Citando Beauvoir, é na arte que o homem se ultrapassa definitivamente, Clementina traz consigo toda a trajetória de uma vida, toda a memória de um passado marcado pela música. Essas três categorias, mulher, negra e velha sintetizam o traço fundamental do perfil da artista: aquela depositária de um conhecimento que precisa ser transmitido para as gerações vindouras.
Como nos disse Fernando Pessoa, crenças, exércitos, impérios, atitudes - tudo isso passa. Só a arte fica, por isso só a arte se vê, porque dura, afirmação essa que deixa evidente a sutileza impregnada em Clementina, sempre subalternizada, sempre vítima de preconceitos, sempre desencorajada, nunca se atentou para o poder de sua voz, sem que nem ela mesma se desse conta de como a música fazia parte dela e como ela era sem perceber, pura música.
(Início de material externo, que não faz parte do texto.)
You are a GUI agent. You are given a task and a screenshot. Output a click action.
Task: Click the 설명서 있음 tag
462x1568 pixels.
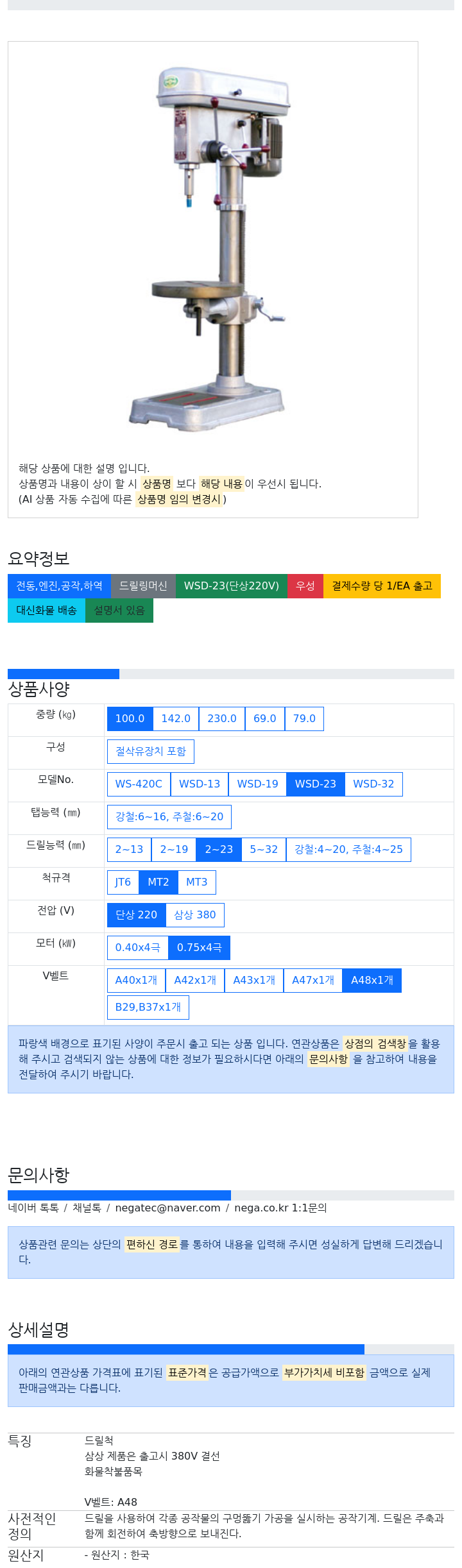(x=119, y=610)
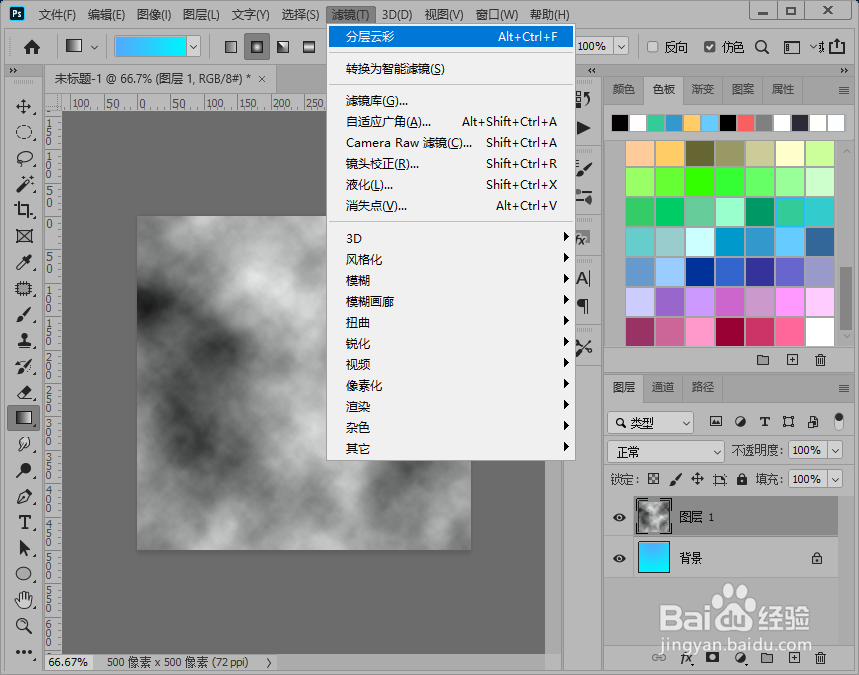Screen dimensions: 859x675
Task: Select the Eraser tool
Action: 22,392
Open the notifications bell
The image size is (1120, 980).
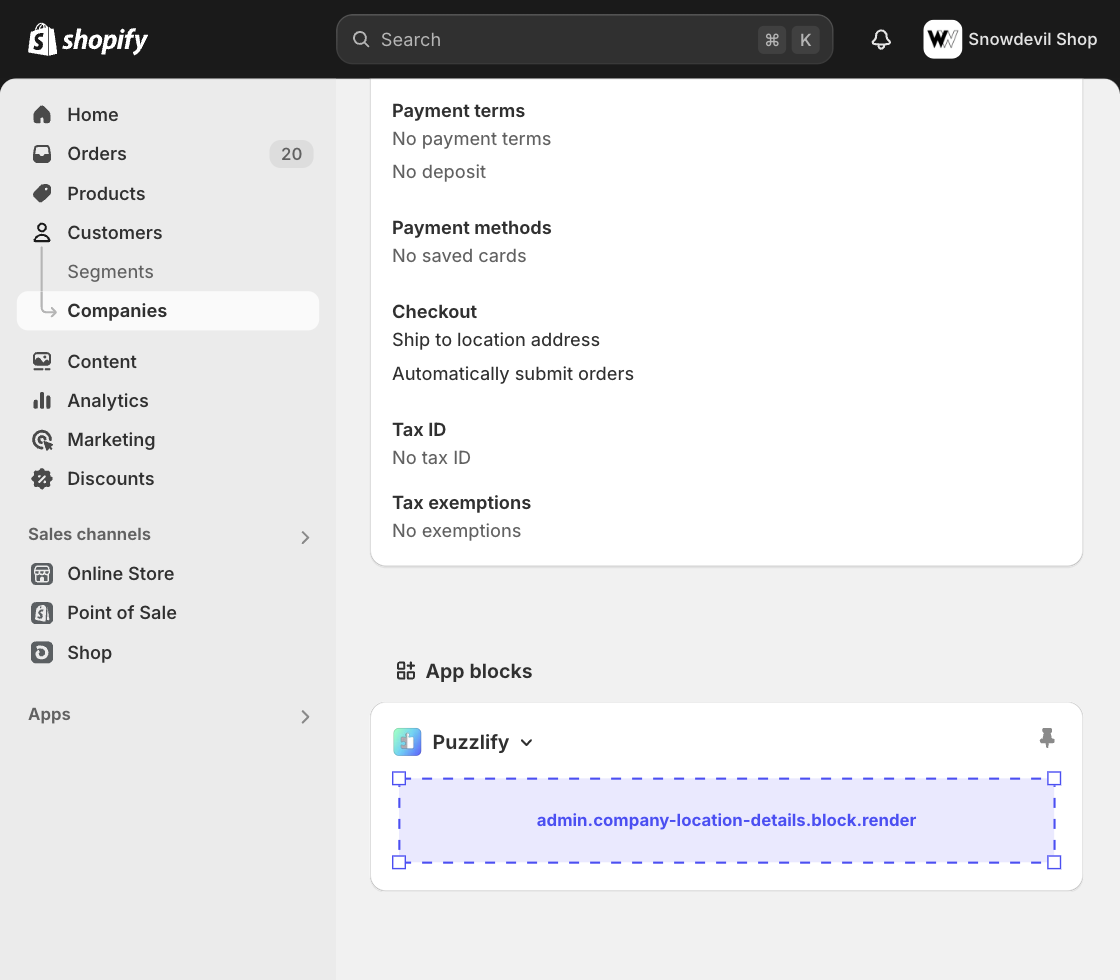[881, 40]
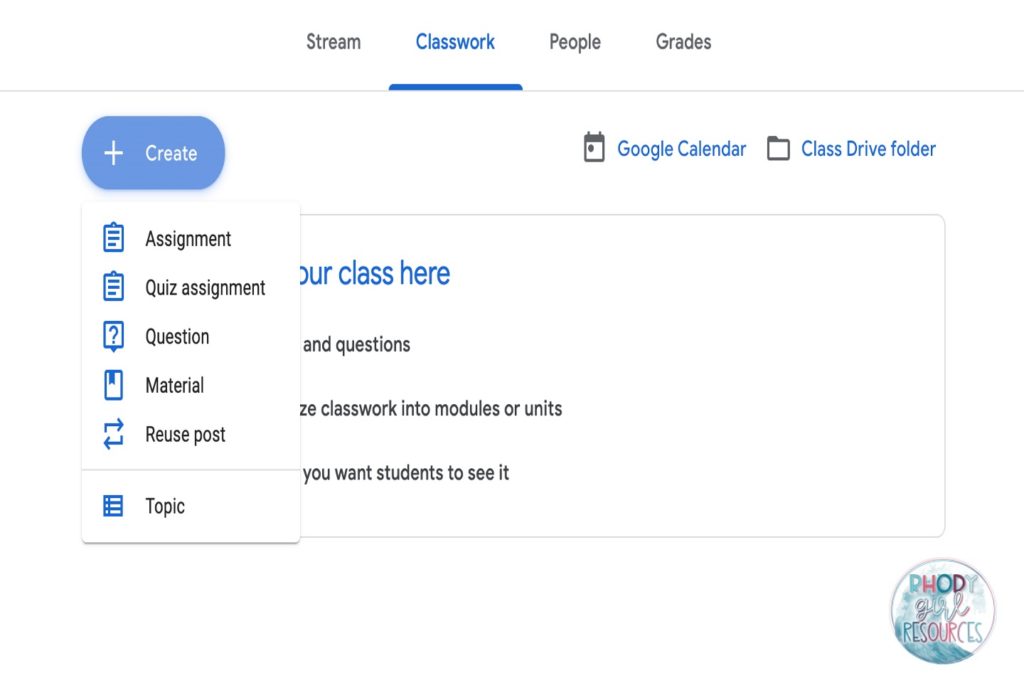Viewport: 1024px width, 683px height.
Task: Select the Classwork tab
Action: 455,42
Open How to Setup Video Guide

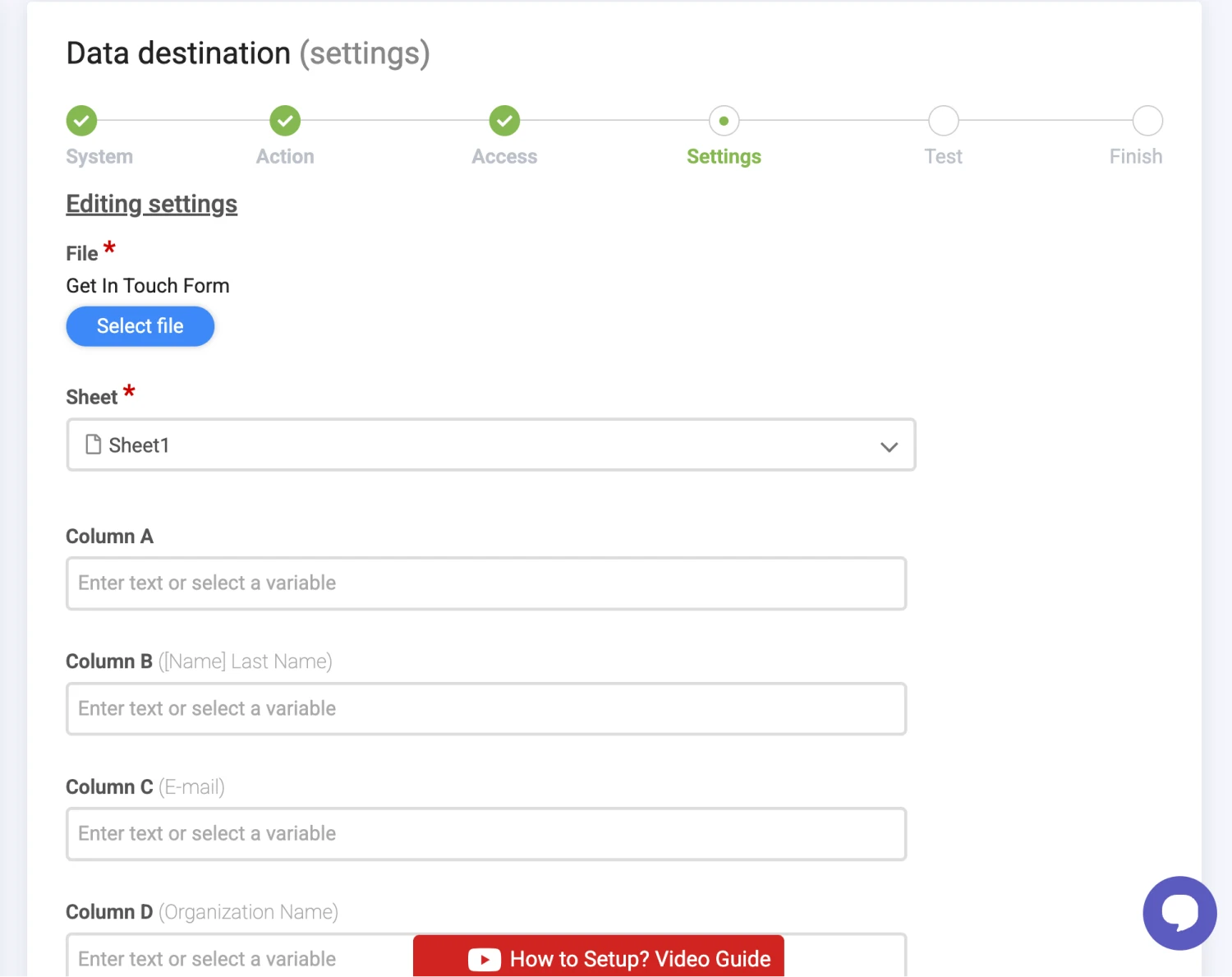(639, 959)
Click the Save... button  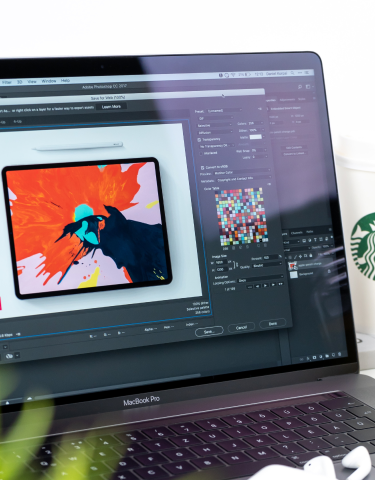click(x=209, y=332)
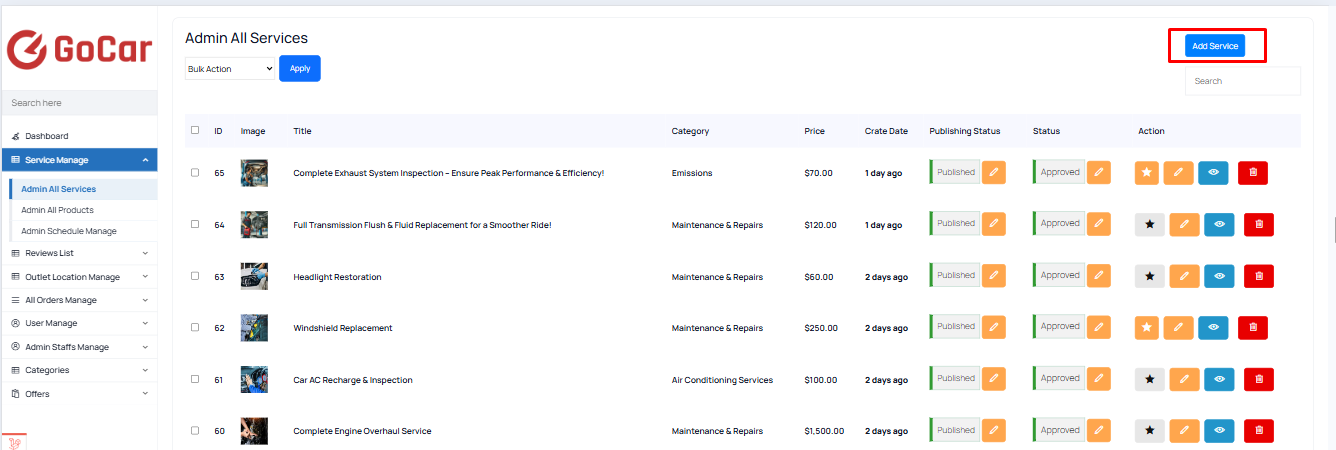Delete the Full Transmission Flush service

[1259, 225]
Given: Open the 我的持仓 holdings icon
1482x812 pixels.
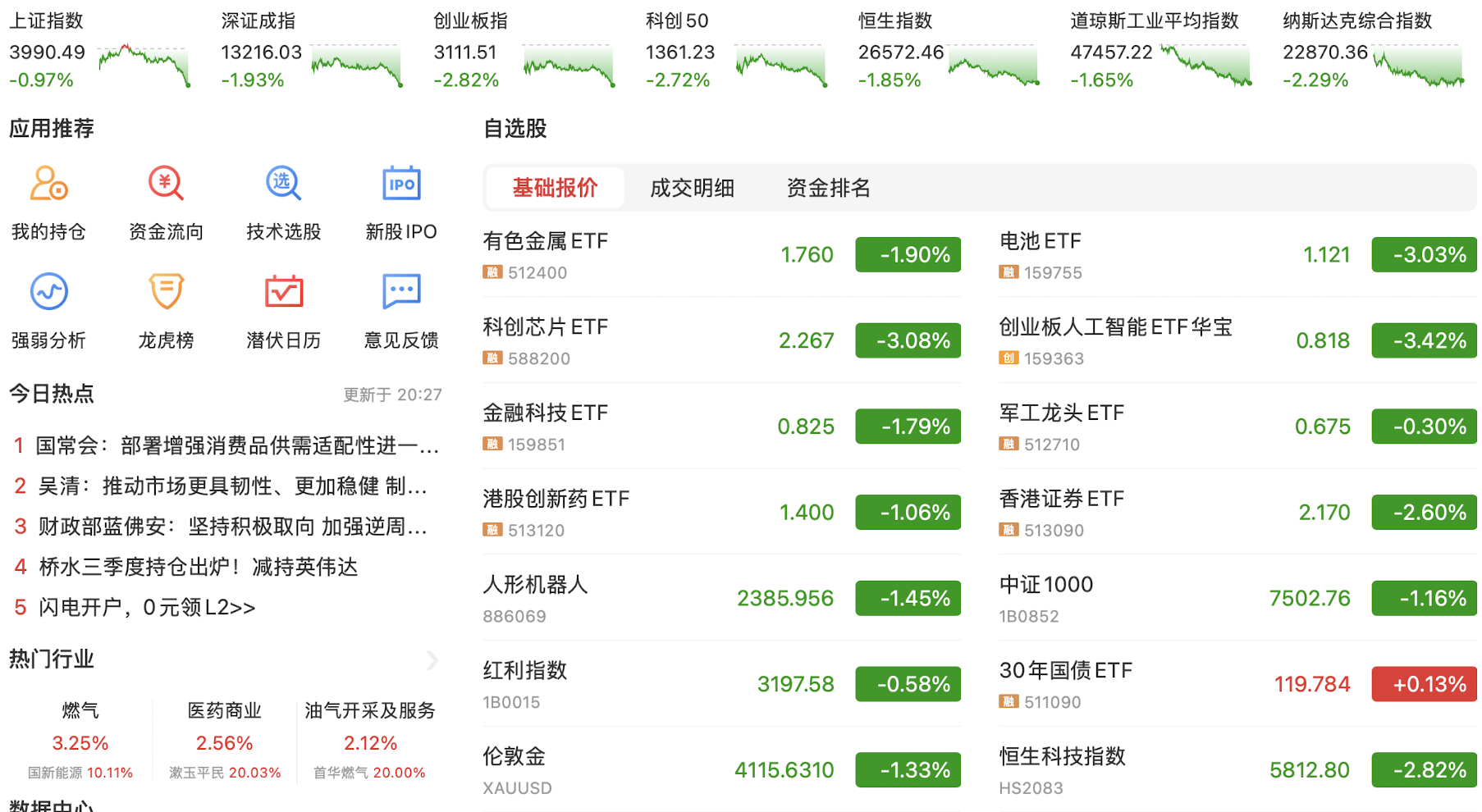Looking at the screenshot, I should (x=48, y=184).

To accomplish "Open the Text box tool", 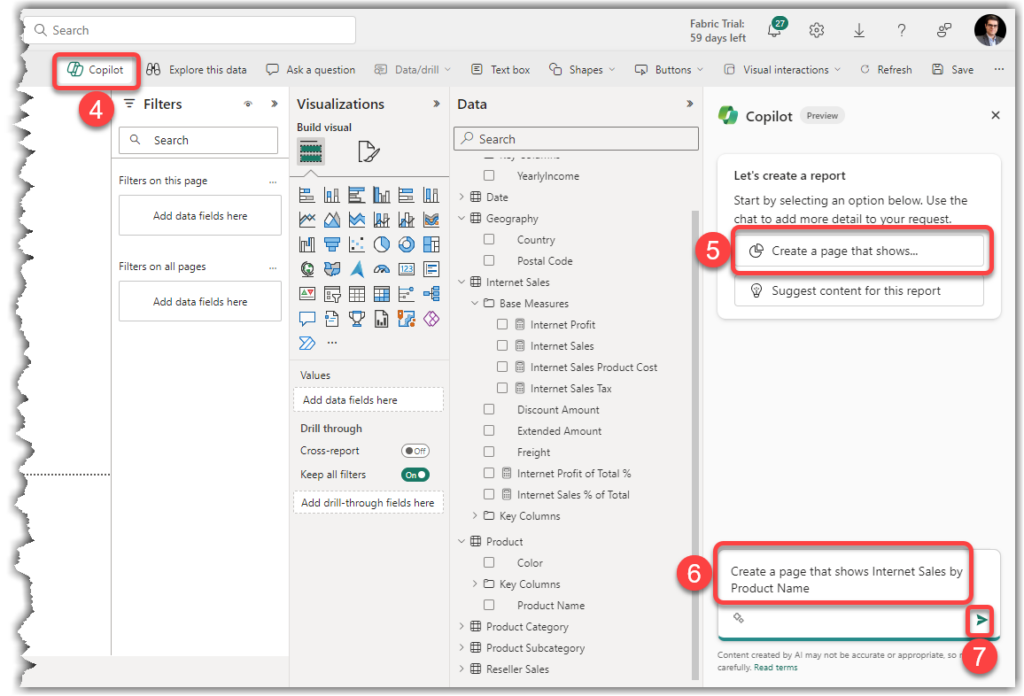I will tap(500, 69).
Como afirma Myriam Barros, a velhice estigmatizada acaba, muitas vezes, se transformando em uma luta travada contra seus próprios sinais estigmatizadores. Esses sinais são criações alheias ao modo de pensar dos velhos, mas fazem parte de uma elaboração social com as quais os velhos também colaboram. A velhice é vista como a guardiã da tradição do grupo.
Clementina, ao meu ver, corrobora a máxima de que a arte é o lugar da liberdade perfeita e que quem possui a capacidade de ver a beleza, nunca envelhece. Podemos enganar a vida por muito tempo, mas ela acaba sempre por fazer de nós aquilo para que somos feitos.